Fixing My Heart
By Colleen Oakley
MC: How else has your body changed because of the transplant?
Silverstein: I was only 25, and it took away my looks. I look at my wedding pictures, and I have a big, fat moon face and hair on my back from the steroids and things that any normal woman especially at that age would recoil from. Having a transplant isn't pretty. I have warts from the medicines. My husband, Scott, tells me I'm beautiful, but I look at my friends, and I know I have real abnormalities. You'd think that the normal-woman thing that says, "She's skinnier than I am," would dissipate after all I've been through and that I'd have bigger things to worry about. But that natural-woman part of me is still there.
MC: How's your health now?
Silverstein: It's still a daily struggle of feeling quite ill from my medicine and my more-than-periodic infections. I take a whole lot of antibiotics, but I just had my annual exam in June and everything was fine with my heart. At this point, when I ask how I'm doing, my doctor tells me, "Well, we're in uncharted waters, but I'm happy to navigate them with you."
MC: What's it like to face your mortality every day?
Silverstein: It's not like I pour my orange juice and say, "I could die tomorrow." But if I'm in the middle of a jog and my heart does something weird or I get a fever, it is in the back of my mind that this could be it. I did have a near-death experience before my heart transplant, where I flatlined and just entered blackness. There was no "white light." So I am convinced that death is nothingness. When it ends, it is just blackness, like going to sleep. It's not like it's going to be a lonely, terrible place; it's just that your consciousness is gone. Everyone wants a glimmer of hope that, well, maybe I become a flower or maybe I can float around and watch life below me. But I know that's not there. It makes the thought of death very sad to me, but I also understand that there's not going to be a me after this, so you've got to kind of enjoy it now. Still, I try not to dwell on it.

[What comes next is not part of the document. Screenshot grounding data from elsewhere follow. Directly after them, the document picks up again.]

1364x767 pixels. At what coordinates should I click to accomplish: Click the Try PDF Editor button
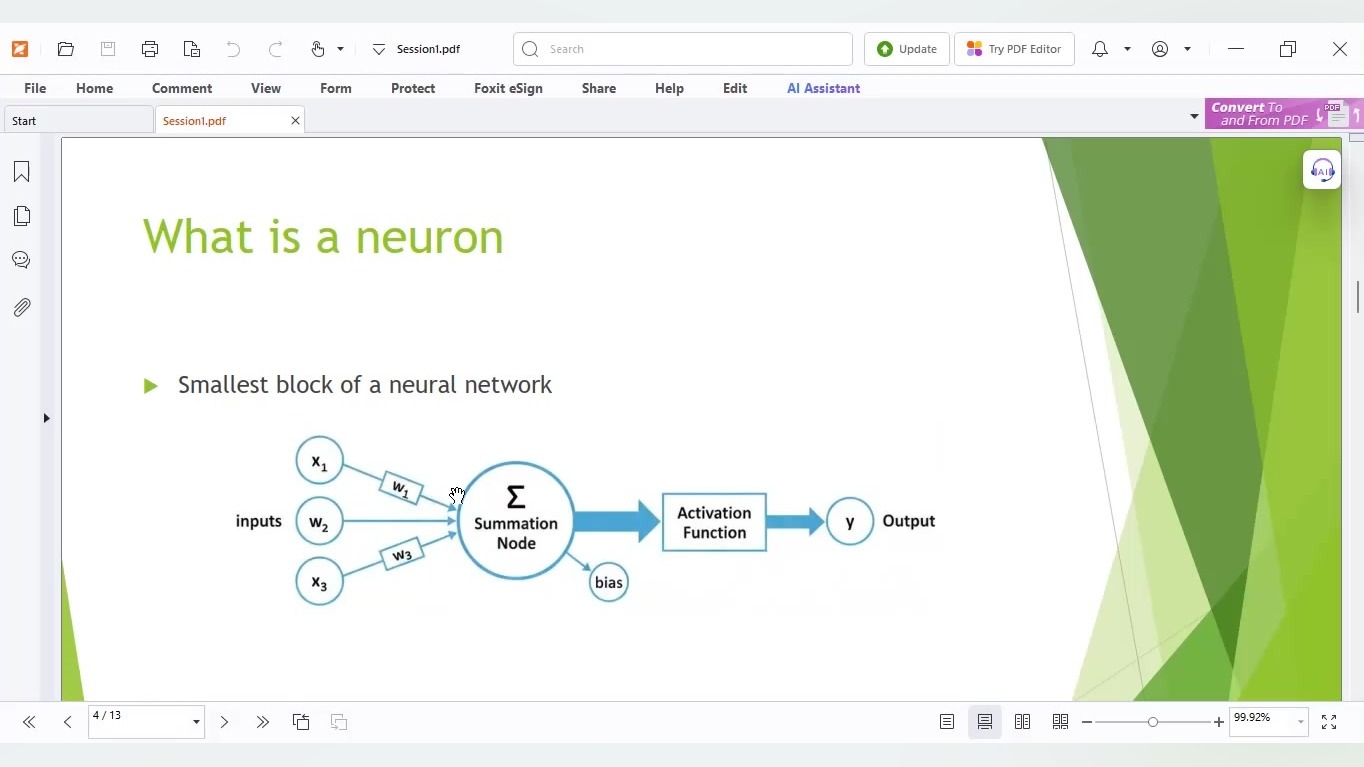(x=1014, y=48)
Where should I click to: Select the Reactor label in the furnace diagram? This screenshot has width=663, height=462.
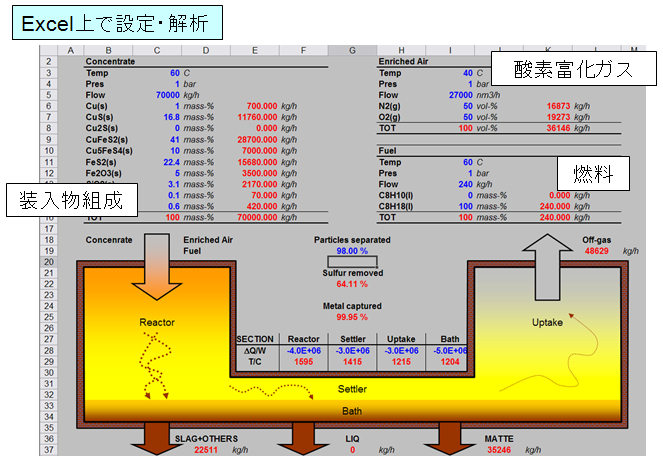156,323
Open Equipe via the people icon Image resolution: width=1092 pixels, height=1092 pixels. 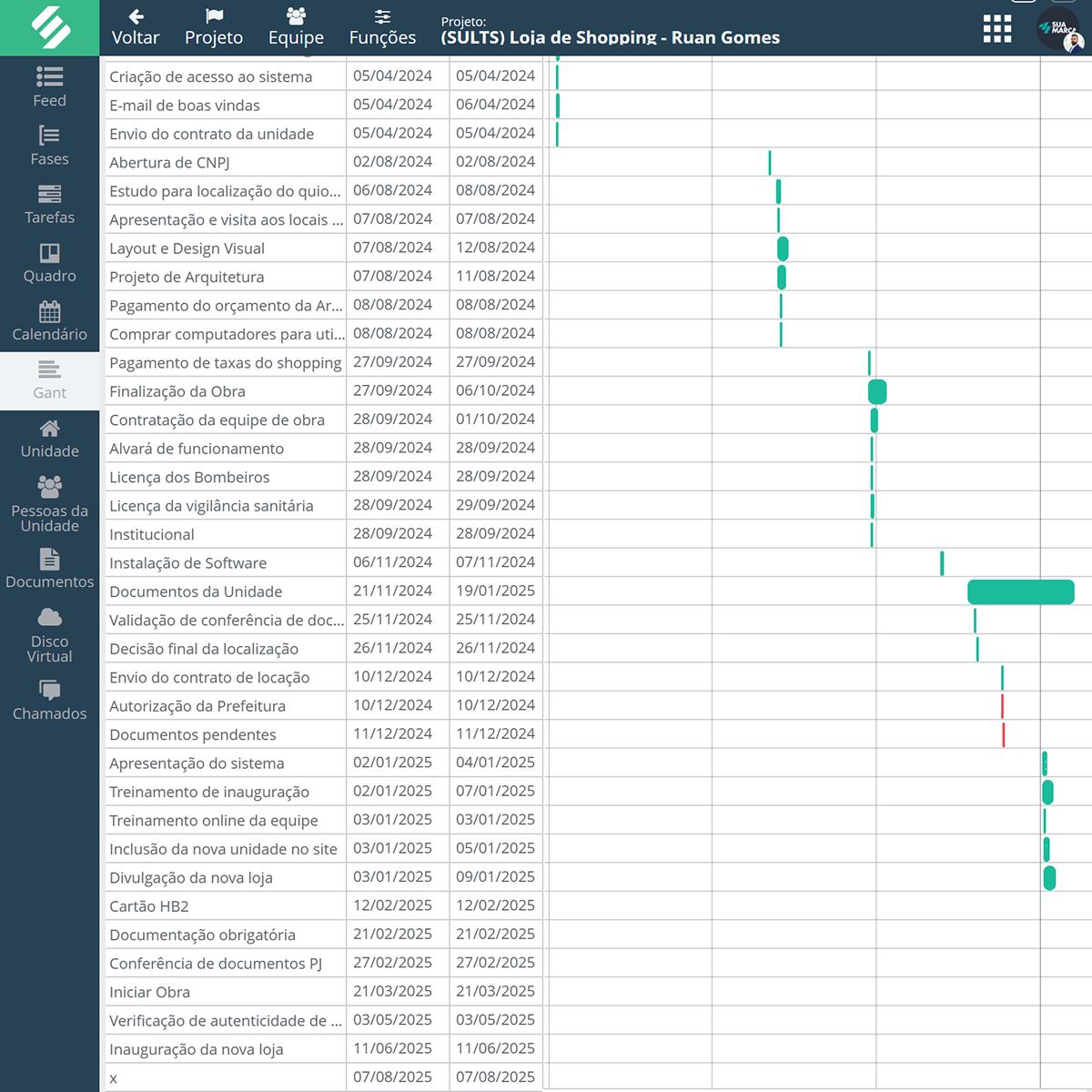[x=295, y=14]
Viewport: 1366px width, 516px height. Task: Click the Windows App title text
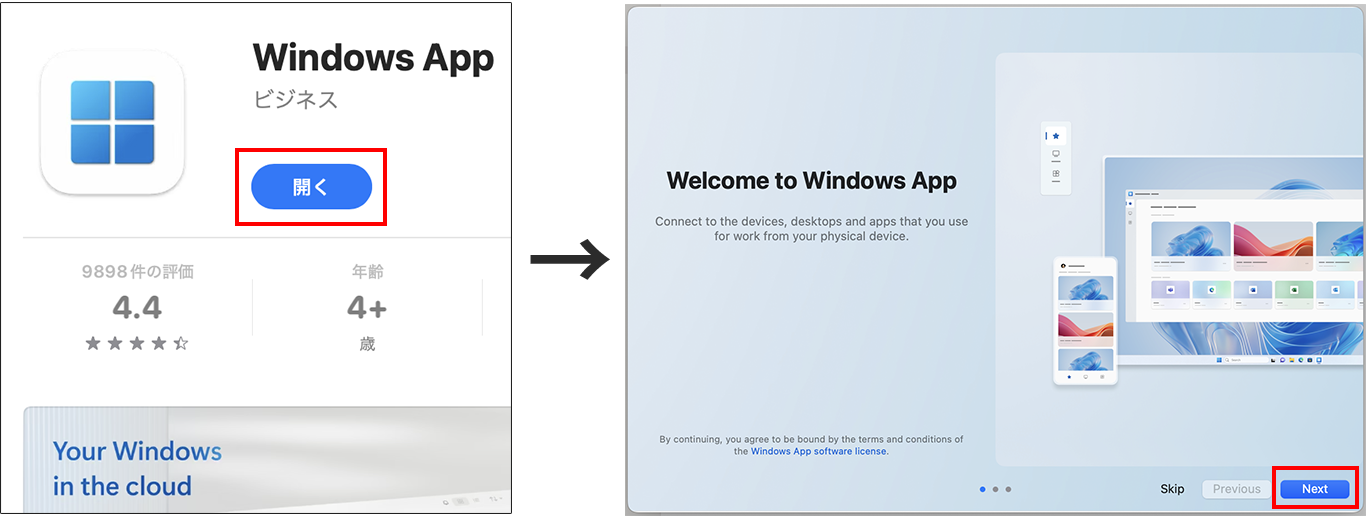(x=372, y=58)

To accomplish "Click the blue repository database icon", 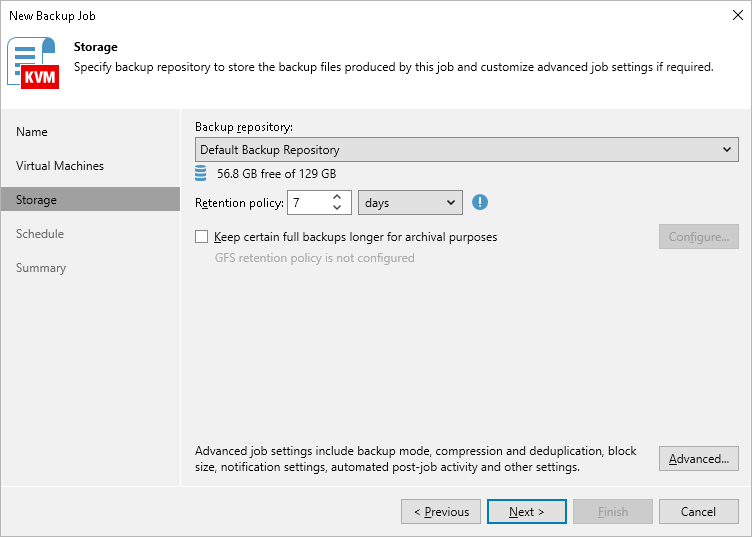I will (x=200, y=173).
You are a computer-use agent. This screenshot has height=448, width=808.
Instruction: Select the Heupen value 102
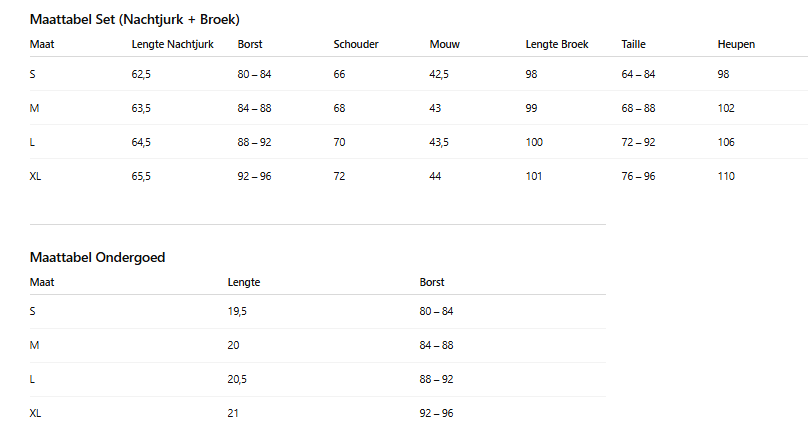click(726, 108)
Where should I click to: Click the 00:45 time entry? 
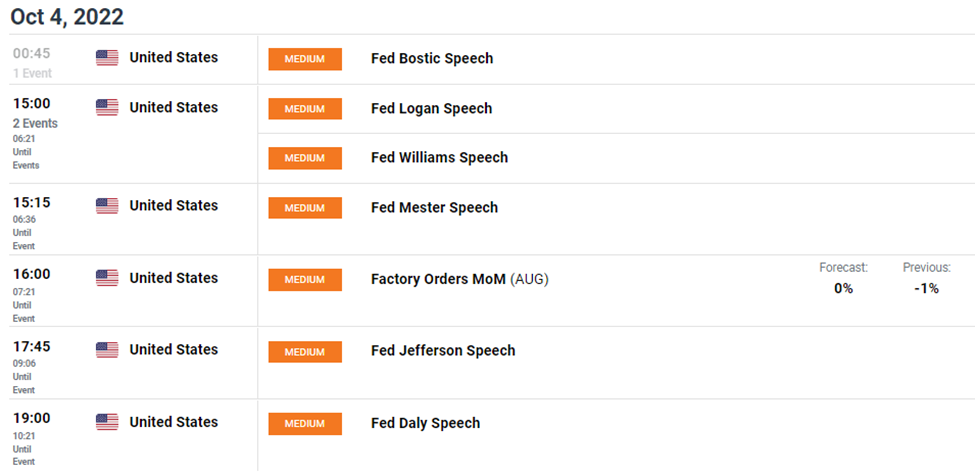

MC: What do you hope women learn from your experience?
Silverstein: First, people should realize that doctors are just people who went to a specific trade school. You have to remember that they're human beings and not hold them up as these deities who have all the answers or are always right. You also need to trust your intuition. I knew something was wrong. I didn't want to focus on it, but I knew. If you feel that and a doctor is telling you otherwise, you need to have the wherewithal to say, "Thank you very much," and go elsewhere.